Arbeitsanweisungen
1 - Ändere im Text über den Secondhand-Handel den Abschnitt, der mit "Zu den meistgenutzten" beginnt und sich bis "Euro im Vorjahr." erstreckt: Ersetze "Ebay" durch "Amazon", und gib den Abschnitt vollständig wieder.
2 - Schreibe die Fortsetzung des Textes über den Secondhand-Handel im Anschluss an seinen letzten Satz.

Für die Untersuchung hat der Beratungskonzern PwC rund 9000 Verbraucherinnen und Verbraucher in 25 Ländern und Regionen befragt, darunter 513 volljährige Konsumenten in Deutschland. Unter den deutschen Befragten gab fast jede vierte Person (24%) an, gebrauchte Bekleidung und Schuhe für Erwachsene auf Online-Plattformen zu kaufen.

Jeder Fünfte (20%) erwirbt auf den Marktplätzen Accessoires wie Sonnenbrillen und Handtaschen. Es folgen Sport- und Fitness-Ausrüstung mit 19%, vor Luxus- oder Designerprodukten (16%) sowie Bekleidung und Schuhe für Kinder (15%).

Zu den meistgenutzten Secondhand-Plattformen in Deutschland gehören - neben dem Generalisten Ebay - Modespezialisten wie Vinted, Vestiaire Collective, Rebelle und Mädchenflohmarkt. Auf dem litauischen Marktplatz Vinted, der bis Ende 2020 hierzulande unter den Namen Kleiderkreisel und Mamakreisel firmierte, sind heute europaweit über 550 Millionen Modeartikel gelistet. Vinted wächst um fast 51% Der Umsatz der Vinted-Gruppe, zu der neben dem in 22 Ländern aktiven Marktplatz Vinted seit 2022 auch die Logistiksparte Vinted Go und die Hamburger Plattform Rebelle gehören, kletterte im vergangenen Jahr um fast 51% auf 371,4 Mio. Euro. Der Verlust vor Steuern reduzierte sich um 70,9 Mio. Euro auf 42,9 Mio. Das entspricht einer Verbesserung um 62,3%. Laut Statista erwirtschaftete Vinted allein 345,37 Mio. Euro, nach 245,27 Mio. Euro im Vorjahr.

Datensatzinhalt
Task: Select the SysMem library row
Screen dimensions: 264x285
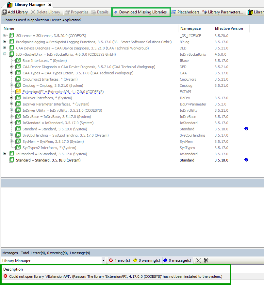Action: pos(49,142)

Gelöste Aufgaben
1 -
Zu den meistgenutzten Secondhand-Plattformen in Deutschland gehören - neben dem Generalisten Amazon - Modespezialisten wie Vinted, Vestiaire Collective, Rebelle und Mädchenflohmarkt. Auf dem litauischen Marktplatz Vinted, der bis Ende 2020 hierzulande unter den Namen Kleiderkreisel und Mamakreisel firmierte, sind heute europaweit über 550 Millionen Modeartikel gelistet. Vinted wächst um fast 51% Der Umsatz der Vinted-Gruppe, zu der neben dem in 22 Ländern aktiven Marktplatz Vinted seit 2022 auch die Logistiksparte Vinted Go und die Hamburger Plattform Rebelle gehören, kletterte im vergangenen Jahr um fast 51% auf 371,4 Mio. Euro. Der Verlust vor Steuern reduzierte sich um 70,9 Mio. Euro auf 42,9 Mio. Das entspricht einer Verbesserung um 62,3%. Laut Statista erwirtschaftete Vinted allein 345,37 Mio. Euro, nach 245,27 Mio. Euro im Vorjahr.

2 -
Der 2008 in Vilniuis gegründete Secondhand-Gigant spricht die breite Masse der Modefans an. Das gleiche gilt für den Stuttgarter Marktplatz Mädchenflohmarkt, der kürzlich von der Beteiligungsgesellschaft MFG Recommerce aus der Insolvenz übernommen wurde. Rebelle und Vestiaire Collective haben sich auf Premium- und Luxusmode spezialisiert. Secondhand-Spezialisten auf Platz zwei Die zweitbeliebteste Anlaufstelle von Secondhand-Mode-Shoppern sind erstaunlicherweise Online-Modehändler wie Zalando, About You und Asos, die gebrauchte Modeprodukte im Grunde nur nebenbei verkaufen. Und das auch erst seit wenigen Jahren. Allerdings haben die Händler in den vergangenen Jahren teilweise riesige Secondhand-Sortimente aufgebaut.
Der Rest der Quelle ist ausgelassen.